§ **AIM OF THE EXERCISE**:
Could you write out, word for word, only the lines from the one containing "This screenshot has width=441, height=537." through the last line of the data below?

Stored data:
Start of Block

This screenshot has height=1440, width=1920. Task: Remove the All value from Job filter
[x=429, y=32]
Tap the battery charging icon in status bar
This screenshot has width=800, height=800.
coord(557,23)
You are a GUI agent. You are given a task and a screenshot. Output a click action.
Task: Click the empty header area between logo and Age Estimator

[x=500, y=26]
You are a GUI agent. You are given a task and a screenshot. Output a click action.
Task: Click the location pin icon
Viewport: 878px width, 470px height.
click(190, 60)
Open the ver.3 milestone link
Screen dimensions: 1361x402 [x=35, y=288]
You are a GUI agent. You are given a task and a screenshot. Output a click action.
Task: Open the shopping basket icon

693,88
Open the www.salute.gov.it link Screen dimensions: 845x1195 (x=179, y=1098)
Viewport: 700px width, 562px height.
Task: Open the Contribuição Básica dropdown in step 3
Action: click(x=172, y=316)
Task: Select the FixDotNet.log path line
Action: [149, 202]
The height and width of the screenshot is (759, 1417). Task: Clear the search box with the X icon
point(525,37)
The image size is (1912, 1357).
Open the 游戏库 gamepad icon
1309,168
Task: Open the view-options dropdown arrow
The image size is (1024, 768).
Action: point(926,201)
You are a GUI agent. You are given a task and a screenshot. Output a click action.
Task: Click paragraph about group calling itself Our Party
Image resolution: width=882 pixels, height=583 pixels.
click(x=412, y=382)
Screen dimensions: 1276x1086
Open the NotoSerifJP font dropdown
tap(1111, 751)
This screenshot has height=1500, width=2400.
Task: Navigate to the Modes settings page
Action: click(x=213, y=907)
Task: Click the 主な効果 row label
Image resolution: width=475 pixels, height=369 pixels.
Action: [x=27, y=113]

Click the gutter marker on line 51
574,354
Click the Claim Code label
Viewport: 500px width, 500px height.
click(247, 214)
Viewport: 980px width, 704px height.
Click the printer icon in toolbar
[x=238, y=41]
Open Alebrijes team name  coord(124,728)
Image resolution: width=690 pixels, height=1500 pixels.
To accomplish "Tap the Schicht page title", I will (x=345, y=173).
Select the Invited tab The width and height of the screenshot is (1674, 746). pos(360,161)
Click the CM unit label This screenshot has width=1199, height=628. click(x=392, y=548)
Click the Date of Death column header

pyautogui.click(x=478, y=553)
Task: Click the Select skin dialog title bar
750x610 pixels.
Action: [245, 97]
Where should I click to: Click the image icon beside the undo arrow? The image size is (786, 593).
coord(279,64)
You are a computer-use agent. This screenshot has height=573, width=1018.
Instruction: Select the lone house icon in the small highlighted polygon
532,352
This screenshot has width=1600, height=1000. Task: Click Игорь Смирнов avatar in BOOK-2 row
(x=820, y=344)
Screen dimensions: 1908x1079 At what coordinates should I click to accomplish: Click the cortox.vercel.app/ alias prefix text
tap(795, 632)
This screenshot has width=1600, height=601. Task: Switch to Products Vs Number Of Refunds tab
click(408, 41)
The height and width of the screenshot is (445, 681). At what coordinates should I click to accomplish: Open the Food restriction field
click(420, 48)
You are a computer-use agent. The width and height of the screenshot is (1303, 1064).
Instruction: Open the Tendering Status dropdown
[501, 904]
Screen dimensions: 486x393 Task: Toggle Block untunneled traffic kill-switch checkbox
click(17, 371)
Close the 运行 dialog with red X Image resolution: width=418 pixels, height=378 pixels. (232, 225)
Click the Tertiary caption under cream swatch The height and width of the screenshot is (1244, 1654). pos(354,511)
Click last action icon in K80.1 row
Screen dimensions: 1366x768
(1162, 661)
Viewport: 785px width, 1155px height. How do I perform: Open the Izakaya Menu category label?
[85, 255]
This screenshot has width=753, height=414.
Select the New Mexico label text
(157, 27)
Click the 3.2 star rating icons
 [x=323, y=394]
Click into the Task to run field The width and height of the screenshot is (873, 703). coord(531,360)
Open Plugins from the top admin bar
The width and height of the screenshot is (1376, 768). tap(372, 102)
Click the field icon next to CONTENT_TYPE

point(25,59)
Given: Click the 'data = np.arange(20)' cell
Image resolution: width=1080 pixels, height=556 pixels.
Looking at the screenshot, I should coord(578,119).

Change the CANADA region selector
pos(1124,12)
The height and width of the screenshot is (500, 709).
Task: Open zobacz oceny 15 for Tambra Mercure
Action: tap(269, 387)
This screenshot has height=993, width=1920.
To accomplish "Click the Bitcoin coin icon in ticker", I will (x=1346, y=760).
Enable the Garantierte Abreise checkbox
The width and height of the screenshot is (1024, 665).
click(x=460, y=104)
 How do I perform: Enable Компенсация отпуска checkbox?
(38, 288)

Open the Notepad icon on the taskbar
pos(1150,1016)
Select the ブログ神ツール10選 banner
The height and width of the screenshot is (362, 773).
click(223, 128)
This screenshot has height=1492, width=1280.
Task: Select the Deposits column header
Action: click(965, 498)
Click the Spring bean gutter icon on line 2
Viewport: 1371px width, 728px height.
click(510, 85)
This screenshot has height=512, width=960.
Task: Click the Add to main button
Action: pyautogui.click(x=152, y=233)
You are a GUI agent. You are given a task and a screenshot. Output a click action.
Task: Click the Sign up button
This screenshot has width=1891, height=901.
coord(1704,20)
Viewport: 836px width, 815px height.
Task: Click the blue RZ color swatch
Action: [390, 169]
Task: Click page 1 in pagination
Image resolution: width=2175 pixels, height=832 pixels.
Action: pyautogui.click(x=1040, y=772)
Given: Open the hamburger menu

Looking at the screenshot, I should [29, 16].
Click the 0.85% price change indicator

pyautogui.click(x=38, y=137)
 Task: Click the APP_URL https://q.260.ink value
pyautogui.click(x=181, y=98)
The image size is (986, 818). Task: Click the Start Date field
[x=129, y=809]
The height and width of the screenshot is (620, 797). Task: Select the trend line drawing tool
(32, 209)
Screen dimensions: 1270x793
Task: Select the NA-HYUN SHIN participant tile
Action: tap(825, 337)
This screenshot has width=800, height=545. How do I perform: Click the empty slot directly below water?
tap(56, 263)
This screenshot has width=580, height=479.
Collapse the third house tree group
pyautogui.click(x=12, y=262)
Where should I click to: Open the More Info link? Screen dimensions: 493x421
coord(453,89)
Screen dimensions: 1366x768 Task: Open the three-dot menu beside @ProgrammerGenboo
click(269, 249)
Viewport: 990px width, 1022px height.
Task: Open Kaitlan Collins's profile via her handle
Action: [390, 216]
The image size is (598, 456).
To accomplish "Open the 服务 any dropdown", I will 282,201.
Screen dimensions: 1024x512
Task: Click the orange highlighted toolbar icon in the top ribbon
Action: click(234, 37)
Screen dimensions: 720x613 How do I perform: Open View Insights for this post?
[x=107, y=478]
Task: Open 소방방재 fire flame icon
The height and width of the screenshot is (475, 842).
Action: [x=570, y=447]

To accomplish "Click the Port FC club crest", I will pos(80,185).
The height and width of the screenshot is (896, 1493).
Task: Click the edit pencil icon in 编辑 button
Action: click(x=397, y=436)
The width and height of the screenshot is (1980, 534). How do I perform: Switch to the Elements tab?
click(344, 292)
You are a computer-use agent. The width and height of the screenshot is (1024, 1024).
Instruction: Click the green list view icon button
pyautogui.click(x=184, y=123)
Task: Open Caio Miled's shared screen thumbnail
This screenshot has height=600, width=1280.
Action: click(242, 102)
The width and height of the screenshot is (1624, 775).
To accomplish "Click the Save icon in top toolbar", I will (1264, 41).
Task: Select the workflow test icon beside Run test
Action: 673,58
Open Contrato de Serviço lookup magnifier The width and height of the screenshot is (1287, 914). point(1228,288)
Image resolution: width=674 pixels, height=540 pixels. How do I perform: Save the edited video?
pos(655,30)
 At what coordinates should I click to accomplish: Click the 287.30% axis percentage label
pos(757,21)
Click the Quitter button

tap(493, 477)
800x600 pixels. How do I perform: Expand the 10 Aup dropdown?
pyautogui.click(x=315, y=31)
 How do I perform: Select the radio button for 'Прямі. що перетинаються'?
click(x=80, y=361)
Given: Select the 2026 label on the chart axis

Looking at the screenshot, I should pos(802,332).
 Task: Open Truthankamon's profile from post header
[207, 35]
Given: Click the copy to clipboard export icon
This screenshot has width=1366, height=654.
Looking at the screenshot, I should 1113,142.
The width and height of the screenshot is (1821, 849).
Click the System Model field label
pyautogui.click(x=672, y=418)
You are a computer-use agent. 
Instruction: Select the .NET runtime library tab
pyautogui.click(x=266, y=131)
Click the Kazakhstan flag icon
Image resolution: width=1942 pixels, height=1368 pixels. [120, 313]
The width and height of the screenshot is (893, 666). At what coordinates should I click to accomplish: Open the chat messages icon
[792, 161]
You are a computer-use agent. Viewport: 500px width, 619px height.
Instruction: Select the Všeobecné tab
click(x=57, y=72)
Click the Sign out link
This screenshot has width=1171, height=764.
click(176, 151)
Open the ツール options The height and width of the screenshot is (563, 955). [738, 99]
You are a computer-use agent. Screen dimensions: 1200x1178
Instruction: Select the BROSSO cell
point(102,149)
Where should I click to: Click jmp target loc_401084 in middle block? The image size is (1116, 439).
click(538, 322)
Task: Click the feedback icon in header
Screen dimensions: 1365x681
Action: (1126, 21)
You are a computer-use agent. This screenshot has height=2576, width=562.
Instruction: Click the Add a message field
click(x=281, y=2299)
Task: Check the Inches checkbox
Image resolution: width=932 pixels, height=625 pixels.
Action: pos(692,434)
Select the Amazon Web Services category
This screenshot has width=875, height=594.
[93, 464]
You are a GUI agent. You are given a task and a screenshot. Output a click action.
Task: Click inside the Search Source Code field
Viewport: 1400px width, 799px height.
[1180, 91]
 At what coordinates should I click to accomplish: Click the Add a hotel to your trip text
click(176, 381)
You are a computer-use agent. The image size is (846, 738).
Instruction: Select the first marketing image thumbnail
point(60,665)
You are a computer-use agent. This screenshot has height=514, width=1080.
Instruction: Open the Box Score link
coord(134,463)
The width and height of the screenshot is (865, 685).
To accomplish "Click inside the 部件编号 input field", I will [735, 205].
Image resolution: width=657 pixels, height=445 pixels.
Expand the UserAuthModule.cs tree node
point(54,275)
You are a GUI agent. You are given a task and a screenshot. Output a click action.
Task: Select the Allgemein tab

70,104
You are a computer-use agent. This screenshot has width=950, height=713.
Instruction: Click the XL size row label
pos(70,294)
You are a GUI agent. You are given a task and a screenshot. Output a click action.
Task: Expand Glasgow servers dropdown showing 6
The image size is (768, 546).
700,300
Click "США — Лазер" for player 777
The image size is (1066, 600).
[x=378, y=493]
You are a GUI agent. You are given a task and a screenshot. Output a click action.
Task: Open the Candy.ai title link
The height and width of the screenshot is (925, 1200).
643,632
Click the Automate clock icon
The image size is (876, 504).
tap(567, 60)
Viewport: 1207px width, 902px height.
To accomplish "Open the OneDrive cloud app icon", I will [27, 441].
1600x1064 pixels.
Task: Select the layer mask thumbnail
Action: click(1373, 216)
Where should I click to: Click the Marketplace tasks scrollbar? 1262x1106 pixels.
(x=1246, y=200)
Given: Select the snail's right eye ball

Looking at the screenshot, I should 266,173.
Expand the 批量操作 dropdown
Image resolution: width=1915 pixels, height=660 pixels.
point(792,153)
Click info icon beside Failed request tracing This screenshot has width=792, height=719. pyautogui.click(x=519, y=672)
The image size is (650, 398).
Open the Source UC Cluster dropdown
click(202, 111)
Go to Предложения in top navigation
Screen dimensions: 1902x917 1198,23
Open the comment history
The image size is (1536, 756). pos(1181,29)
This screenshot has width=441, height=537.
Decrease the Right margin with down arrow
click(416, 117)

End of Block

§ **EXPECTED ANSWER**:
This screenshot has width=441, height=537.
Decrease the Right margin with down arrow
click(416, 117)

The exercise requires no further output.